[Stored records]
▬▬▬▬▬▬▬▬▬▬
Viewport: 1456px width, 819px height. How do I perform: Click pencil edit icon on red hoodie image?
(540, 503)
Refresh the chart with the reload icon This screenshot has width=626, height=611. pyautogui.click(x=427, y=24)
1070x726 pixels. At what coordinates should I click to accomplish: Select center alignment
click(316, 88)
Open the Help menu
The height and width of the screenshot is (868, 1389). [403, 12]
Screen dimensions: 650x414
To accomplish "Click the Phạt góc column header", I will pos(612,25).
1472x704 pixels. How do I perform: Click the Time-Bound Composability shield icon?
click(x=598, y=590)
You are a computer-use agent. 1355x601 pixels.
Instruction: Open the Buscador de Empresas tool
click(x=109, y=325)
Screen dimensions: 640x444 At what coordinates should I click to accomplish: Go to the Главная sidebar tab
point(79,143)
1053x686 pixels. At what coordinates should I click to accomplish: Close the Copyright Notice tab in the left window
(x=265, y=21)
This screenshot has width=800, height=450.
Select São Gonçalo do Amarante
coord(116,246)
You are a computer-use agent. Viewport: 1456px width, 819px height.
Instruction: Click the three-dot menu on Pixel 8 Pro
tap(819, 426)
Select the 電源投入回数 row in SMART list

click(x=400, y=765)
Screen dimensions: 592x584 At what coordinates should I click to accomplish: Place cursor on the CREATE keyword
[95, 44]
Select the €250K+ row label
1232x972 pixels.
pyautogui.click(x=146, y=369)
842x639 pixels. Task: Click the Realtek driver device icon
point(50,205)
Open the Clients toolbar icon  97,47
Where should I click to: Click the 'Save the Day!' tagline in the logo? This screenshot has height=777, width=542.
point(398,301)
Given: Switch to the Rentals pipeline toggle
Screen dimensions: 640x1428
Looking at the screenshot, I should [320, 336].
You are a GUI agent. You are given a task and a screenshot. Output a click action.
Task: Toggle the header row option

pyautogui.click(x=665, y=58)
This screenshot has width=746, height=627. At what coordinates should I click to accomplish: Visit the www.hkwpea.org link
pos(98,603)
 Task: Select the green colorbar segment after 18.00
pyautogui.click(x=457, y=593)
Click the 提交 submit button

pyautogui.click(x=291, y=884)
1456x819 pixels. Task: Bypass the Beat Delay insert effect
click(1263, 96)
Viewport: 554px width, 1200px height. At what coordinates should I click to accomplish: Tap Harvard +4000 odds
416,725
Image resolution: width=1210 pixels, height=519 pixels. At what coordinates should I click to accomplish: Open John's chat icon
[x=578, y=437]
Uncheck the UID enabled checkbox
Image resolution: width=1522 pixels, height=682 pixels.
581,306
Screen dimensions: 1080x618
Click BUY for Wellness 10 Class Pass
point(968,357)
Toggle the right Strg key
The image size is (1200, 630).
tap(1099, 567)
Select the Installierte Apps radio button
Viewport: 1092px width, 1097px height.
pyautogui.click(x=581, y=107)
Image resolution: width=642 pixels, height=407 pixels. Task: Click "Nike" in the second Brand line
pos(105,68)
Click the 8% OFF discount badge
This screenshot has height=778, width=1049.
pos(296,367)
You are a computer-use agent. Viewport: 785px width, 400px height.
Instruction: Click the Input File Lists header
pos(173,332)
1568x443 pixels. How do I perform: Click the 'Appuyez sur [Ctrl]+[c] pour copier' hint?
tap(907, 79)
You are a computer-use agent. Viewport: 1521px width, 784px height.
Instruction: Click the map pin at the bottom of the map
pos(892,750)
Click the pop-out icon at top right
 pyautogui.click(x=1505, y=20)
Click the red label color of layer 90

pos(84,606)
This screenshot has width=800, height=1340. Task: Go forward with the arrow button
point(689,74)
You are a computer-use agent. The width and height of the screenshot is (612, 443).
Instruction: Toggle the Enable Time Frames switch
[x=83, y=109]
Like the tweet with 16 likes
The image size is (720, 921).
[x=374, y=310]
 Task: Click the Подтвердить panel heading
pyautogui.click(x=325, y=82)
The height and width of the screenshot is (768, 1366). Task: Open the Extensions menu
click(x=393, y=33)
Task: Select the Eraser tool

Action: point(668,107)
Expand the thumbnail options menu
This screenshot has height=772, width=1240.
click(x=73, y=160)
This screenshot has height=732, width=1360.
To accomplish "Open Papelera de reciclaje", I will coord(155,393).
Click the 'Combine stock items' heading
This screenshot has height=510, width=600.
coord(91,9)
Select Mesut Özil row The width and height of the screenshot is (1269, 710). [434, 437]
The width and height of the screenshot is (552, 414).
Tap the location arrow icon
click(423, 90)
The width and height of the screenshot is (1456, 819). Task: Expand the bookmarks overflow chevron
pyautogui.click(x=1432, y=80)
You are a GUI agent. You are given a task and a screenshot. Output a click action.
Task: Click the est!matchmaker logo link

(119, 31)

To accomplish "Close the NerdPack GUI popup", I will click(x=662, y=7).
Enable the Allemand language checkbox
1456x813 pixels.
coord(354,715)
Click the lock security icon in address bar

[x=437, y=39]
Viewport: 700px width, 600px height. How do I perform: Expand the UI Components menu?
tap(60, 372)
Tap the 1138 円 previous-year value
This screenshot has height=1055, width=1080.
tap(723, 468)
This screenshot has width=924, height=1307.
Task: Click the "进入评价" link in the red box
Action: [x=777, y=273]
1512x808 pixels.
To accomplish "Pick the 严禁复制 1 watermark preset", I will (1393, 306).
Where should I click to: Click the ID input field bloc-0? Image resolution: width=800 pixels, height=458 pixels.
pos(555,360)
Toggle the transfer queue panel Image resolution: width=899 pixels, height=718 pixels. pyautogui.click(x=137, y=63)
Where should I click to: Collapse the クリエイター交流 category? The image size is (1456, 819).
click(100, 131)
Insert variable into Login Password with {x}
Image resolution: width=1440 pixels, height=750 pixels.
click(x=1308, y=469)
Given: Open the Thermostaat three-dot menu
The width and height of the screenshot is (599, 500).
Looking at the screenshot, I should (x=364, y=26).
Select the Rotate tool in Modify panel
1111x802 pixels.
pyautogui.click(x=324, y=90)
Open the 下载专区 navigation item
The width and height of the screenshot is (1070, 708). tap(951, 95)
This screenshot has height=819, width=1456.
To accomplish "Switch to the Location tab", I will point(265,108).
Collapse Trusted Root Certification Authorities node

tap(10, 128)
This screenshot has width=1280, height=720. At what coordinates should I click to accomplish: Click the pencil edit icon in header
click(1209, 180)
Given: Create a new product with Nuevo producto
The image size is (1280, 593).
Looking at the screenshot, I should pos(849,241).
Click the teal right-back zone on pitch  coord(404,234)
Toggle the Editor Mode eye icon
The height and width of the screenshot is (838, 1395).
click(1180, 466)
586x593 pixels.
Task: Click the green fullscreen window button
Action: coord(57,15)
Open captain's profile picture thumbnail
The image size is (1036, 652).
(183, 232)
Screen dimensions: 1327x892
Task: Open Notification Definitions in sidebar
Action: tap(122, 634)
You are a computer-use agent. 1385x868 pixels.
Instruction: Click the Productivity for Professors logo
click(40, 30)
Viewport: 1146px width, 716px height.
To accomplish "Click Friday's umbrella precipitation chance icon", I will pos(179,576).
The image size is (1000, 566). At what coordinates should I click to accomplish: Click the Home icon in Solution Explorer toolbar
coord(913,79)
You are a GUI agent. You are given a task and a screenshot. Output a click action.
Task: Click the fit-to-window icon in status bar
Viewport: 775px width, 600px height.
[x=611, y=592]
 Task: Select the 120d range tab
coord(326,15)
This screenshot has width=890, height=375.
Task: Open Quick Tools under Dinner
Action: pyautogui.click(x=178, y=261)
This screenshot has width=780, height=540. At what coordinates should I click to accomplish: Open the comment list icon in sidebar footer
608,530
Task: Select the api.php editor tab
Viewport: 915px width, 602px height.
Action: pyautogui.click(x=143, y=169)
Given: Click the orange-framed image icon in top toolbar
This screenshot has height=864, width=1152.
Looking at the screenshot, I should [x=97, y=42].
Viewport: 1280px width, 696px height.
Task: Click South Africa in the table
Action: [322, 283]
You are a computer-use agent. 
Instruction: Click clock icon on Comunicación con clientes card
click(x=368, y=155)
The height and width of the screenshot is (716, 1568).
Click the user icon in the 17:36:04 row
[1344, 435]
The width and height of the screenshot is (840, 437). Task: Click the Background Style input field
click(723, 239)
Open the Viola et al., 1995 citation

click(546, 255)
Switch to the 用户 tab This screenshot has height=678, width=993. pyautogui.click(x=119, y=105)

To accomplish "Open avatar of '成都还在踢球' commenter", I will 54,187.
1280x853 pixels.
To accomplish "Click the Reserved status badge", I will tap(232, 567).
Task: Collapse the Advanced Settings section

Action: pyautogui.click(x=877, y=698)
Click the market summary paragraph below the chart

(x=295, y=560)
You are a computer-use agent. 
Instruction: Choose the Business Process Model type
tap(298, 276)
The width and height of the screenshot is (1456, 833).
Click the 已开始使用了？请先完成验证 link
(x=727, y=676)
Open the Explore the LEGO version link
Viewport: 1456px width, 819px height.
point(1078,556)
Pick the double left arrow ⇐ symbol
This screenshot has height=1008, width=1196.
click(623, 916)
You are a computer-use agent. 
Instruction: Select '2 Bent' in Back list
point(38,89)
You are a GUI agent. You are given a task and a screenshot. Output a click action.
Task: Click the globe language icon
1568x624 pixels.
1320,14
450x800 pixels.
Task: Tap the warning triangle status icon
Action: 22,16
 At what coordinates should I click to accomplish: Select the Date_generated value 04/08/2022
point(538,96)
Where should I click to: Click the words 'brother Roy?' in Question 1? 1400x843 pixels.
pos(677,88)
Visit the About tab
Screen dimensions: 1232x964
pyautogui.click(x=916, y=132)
▬▬▬▬▬▬▬▬▬▬
→ Task brief
Reproduce the entries above without any changes, starting at the line containing "1568x443 pixels. How" and ending with the line containing "[x=374, y=310]", including both of those lines.

→ Exercise answer
1568x443 pixels. How do I perform: Click the 'Appuyez sur [Ctrl]+[c] pour copier' hint?
tap(907, 79)
You are a computer-use agent. Viewport: 1521px width, 784px height.
Instruction: Click the map pin at the bottom of the map
pos(892,750)
Click the pop-out icon at top right
 pyautogui.click(x=1505, y=20)
Click the red label color of layer 90

pos(84,606)
This screenshot has width=800, height=1340. Task: Go forward with the arrow button
point(689,74)
You are a computer-use agent. The width and height of the screenshot is (612, 443).
Instruction: Toggle the Enable Time Frames switch
[x=83, y=109]
Like the tweet with 16 likes
The image size is (720, 921).
[x=374, y=310]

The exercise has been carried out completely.